◆ **What this task involves**
Transcribe the data underneath exactly. No images belong in your version.

◆ **Data**
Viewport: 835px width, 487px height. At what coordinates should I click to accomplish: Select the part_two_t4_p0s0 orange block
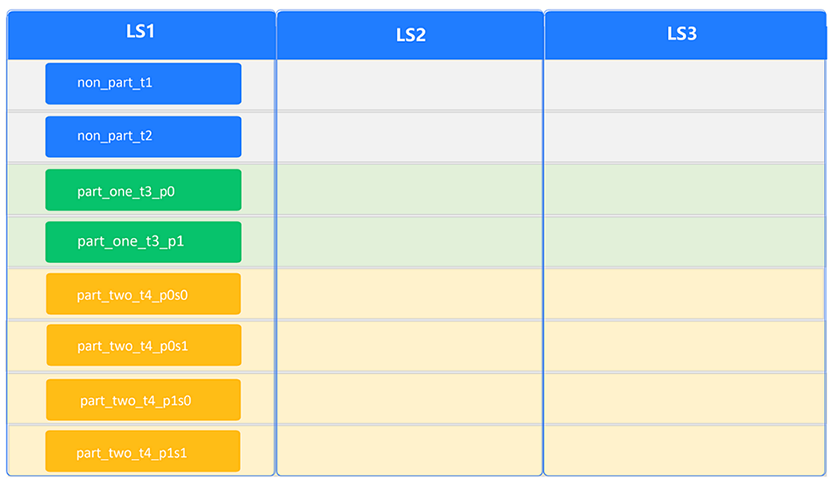point(143,294)
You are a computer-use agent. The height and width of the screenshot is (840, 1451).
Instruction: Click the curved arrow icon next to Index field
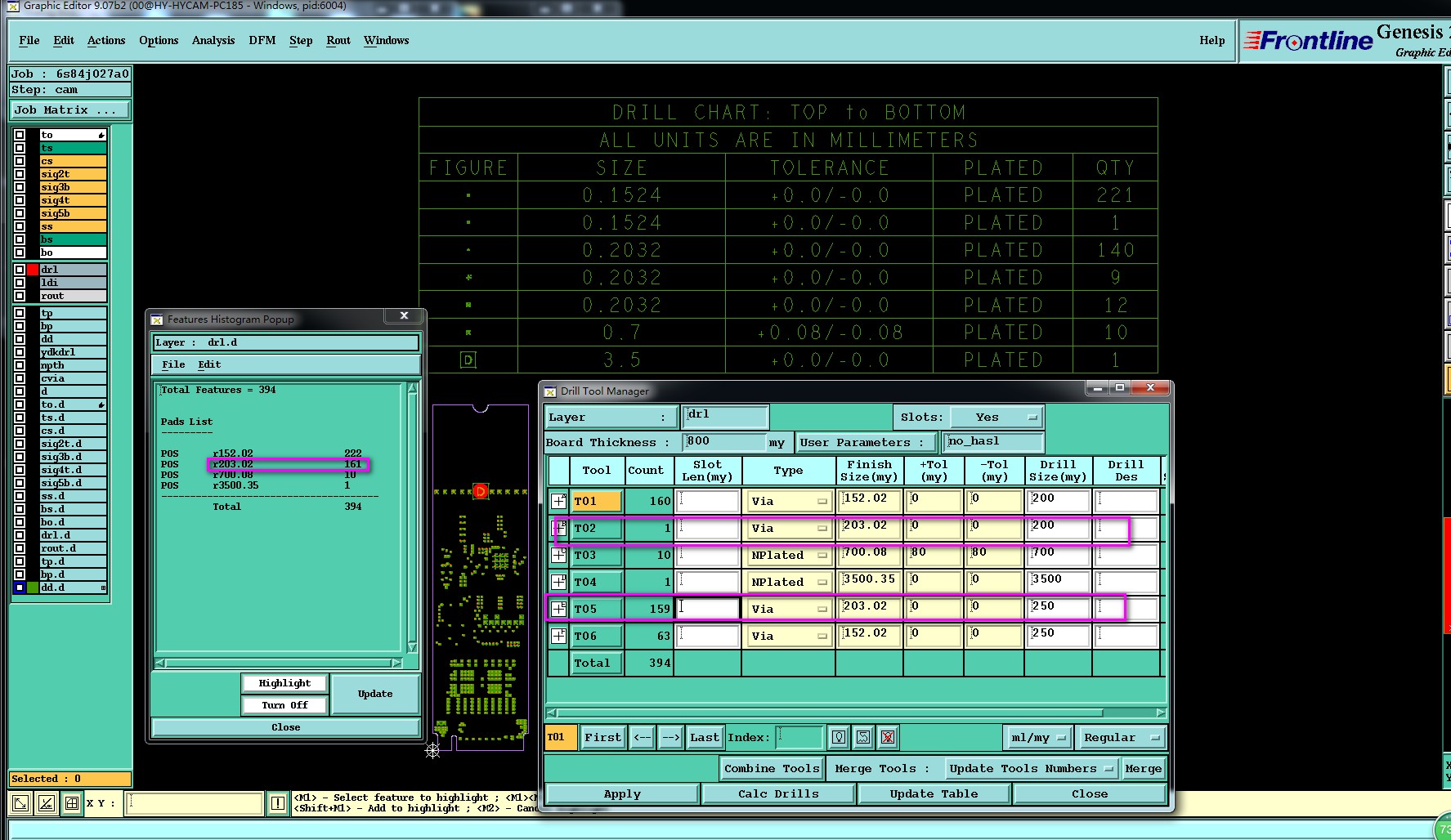pos(863,737)
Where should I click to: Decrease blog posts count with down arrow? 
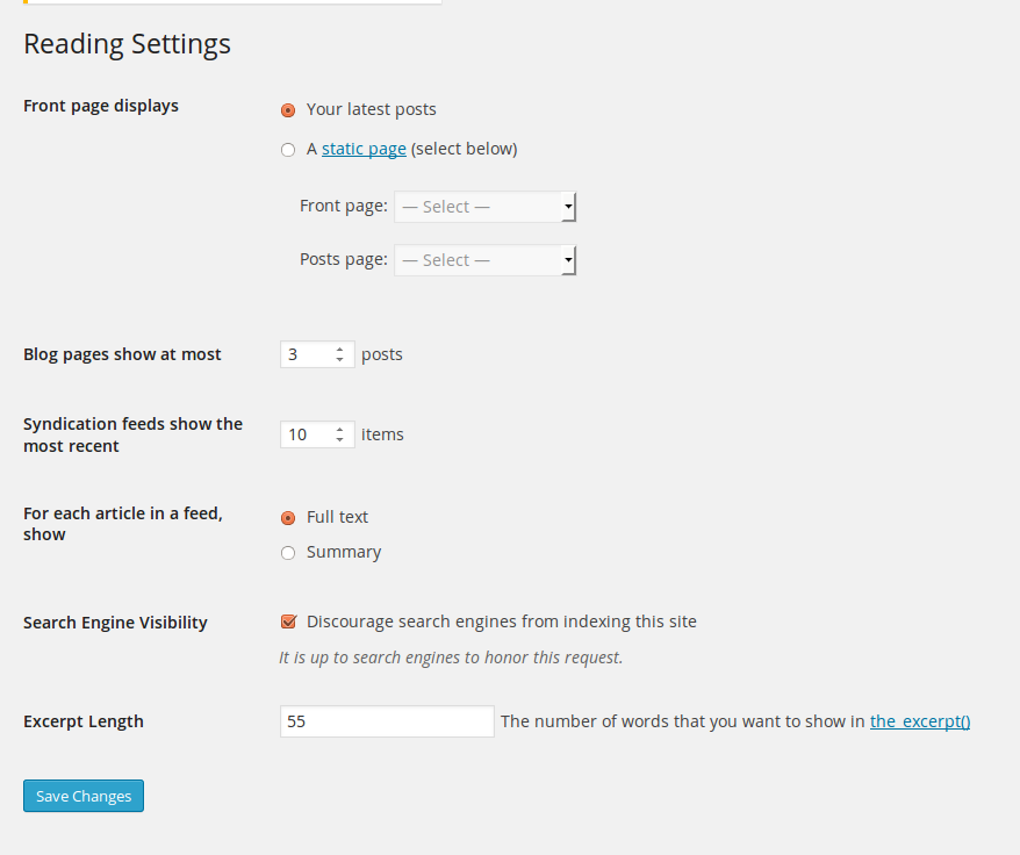(x=340, y=360)
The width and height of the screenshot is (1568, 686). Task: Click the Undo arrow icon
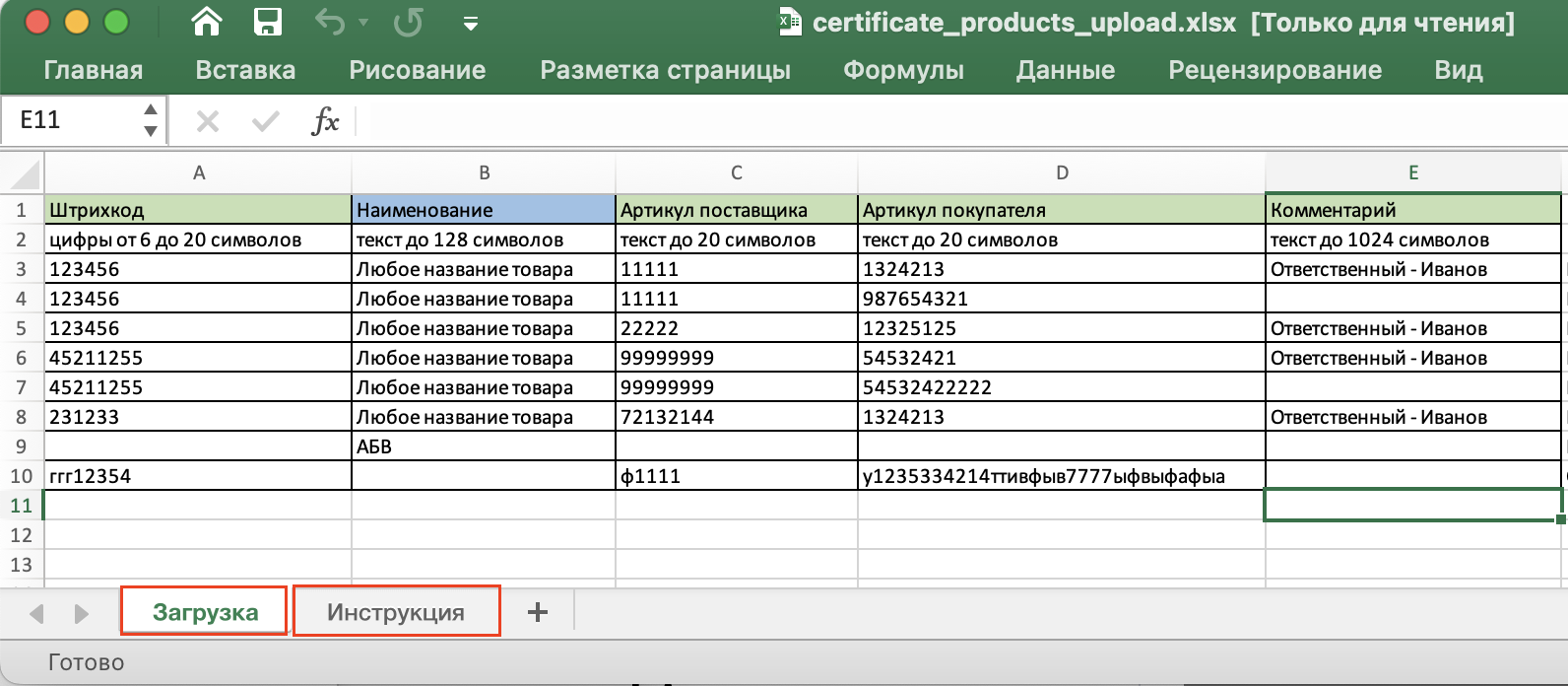330,22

◆ **Exercise result**
Viewport: 835px width, 487px height. At what coordinates should I click to accomplish: Select the part_two_t4_p0s0 orange block
point(143,294)
You are a computer-use agent. The height and width of the screenshot is (840, 1451).
Instruction: Click the curved arrow icon next to Index field
pos(863,737)
Where should I click to: Decrease blog posts count with down arrow? 
(x=340, y=360)
The width and height of the screenshot is (1568, 686). Task: Click the Undo arrow icon
330,22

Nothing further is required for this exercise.